## [Required action]
Your task is to copy the stretch of lines in the records below that begins with the line containing "Where should I click to: Open the View" and ends with the line containing "This screenshot has width=1210, height=886.", exactly as written, with nothing added.

## [Provided data]
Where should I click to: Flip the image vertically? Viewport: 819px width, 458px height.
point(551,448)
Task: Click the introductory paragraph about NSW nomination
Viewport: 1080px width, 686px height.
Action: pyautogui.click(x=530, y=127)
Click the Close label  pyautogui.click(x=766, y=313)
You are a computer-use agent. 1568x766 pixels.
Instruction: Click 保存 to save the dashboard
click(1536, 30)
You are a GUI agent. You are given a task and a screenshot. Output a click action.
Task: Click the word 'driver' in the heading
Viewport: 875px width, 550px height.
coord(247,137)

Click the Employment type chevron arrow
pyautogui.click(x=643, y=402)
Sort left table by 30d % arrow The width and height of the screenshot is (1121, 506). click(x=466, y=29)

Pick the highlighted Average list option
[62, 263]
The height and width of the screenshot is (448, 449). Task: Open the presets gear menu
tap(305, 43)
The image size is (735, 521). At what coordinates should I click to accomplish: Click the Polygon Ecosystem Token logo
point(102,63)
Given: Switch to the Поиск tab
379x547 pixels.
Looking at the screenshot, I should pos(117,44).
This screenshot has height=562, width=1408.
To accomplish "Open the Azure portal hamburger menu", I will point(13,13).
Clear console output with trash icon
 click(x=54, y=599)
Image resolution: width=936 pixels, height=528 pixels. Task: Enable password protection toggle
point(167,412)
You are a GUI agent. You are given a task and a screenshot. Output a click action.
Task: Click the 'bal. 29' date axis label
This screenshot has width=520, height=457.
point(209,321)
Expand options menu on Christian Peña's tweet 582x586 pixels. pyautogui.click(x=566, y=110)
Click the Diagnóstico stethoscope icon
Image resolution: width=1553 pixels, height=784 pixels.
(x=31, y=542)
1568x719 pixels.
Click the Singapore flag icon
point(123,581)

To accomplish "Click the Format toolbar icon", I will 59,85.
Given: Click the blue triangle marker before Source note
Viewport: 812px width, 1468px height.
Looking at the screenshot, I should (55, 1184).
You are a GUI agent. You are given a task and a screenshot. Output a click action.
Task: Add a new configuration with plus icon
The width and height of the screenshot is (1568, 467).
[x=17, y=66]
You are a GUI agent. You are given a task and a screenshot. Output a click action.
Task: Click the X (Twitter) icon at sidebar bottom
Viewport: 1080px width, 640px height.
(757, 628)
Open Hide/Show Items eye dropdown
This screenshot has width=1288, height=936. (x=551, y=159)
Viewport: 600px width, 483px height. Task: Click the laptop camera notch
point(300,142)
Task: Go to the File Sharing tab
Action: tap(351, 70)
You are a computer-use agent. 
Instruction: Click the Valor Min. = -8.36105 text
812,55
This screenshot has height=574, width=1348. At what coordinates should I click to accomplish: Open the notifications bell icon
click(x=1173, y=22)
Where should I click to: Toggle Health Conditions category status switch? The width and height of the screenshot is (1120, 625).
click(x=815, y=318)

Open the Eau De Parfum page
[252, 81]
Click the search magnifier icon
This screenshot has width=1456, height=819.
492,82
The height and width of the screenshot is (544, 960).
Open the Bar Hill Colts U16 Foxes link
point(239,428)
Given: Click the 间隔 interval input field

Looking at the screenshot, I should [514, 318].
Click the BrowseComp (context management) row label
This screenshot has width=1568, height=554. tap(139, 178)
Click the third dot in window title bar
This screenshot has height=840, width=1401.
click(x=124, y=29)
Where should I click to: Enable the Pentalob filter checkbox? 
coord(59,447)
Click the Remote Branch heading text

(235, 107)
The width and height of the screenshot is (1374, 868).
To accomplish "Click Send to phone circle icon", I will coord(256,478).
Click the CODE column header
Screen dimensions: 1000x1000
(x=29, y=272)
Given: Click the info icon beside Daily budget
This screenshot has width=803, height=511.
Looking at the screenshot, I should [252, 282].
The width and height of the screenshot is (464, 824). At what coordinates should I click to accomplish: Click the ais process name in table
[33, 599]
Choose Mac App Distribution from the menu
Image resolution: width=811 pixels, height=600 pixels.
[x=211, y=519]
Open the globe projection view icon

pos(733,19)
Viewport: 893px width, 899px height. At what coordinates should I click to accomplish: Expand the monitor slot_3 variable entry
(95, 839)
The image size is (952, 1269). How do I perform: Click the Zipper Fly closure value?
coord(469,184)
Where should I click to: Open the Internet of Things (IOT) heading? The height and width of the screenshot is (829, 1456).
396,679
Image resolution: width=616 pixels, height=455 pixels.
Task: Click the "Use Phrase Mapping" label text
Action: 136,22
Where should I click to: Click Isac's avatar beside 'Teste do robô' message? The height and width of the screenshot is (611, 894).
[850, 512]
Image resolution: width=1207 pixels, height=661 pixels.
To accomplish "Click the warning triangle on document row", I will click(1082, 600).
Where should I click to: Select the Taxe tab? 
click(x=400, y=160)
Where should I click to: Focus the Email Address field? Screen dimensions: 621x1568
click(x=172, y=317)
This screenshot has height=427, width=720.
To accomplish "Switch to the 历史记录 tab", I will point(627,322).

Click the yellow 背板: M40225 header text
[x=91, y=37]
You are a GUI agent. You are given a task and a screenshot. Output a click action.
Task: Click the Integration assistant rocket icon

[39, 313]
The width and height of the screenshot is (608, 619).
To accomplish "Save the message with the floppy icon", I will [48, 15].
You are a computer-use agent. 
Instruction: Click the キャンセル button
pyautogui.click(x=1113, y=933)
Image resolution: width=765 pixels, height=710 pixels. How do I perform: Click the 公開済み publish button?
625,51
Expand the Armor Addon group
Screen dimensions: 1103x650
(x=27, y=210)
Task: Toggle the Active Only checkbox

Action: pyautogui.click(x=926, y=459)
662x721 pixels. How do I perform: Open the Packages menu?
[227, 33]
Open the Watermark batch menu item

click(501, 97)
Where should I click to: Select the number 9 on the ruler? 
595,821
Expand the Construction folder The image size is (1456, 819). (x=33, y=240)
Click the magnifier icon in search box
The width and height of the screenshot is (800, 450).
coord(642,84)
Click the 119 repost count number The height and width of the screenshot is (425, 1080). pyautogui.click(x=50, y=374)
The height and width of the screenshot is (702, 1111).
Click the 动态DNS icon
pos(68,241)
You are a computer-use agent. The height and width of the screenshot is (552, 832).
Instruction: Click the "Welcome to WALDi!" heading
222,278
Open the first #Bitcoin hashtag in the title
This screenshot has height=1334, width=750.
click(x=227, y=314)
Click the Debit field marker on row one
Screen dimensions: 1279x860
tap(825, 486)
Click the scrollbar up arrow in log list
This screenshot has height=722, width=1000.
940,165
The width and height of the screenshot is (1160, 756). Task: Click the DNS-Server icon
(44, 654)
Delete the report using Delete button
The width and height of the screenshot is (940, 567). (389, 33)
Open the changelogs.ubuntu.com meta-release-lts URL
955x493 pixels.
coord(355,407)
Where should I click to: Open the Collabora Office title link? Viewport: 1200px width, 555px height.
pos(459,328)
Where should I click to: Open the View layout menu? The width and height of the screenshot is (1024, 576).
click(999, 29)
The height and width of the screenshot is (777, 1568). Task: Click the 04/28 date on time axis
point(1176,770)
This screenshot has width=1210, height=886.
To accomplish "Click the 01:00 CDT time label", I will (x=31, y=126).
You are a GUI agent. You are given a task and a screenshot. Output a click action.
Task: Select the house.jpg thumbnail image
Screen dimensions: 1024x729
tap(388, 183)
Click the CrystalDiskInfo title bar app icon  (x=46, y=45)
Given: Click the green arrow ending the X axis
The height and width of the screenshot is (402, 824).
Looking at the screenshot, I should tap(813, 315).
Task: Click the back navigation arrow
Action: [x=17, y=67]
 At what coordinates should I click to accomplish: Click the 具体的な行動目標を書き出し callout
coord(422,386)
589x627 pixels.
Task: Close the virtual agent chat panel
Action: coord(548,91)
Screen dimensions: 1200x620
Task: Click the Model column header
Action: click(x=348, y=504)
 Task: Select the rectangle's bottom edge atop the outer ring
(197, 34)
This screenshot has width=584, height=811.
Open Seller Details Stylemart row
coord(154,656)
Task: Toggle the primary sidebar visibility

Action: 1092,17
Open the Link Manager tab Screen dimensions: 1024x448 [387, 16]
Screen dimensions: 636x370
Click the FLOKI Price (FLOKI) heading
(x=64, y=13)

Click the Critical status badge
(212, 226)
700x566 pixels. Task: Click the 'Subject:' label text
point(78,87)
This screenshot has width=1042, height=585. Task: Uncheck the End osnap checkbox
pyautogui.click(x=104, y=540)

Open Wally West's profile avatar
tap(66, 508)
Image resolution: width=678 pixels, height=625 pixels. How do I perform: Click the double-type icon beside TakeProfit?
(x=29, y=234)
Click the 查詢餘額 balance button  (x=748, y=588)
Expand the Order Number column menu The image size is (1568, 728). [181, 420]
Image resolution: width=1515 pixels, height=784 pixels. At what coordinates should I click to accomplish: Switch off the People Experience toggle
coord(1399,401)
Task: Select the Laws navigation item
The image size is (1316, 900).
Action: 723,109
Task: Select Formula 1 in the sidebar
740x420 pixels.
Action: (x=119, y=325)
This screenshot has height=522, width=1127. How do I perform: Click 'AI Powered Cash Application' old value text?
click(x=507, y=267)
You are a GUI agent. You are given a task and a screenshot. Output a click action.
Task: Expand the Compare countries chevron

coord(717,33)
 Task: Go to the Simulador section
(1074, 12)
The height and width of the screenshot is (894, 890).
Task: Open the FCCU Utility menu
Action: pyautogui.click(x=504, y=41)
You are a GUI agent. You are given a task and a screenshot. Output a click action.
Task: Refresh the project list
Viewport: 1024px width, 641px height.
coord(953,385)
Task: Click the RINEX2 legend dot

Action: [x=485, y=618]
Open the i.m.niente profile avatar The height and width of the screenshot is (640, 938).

## [Worked solution]
Where should I click to: Open the View layout menu? The width and height of the screenshot is (1024, 576).
click(999, 29)
The height and width of the screenshot is (777, 1568). Task: Click the 04/28 date on time axis
point(1176,770)
This screenshot has width=1210, height=886.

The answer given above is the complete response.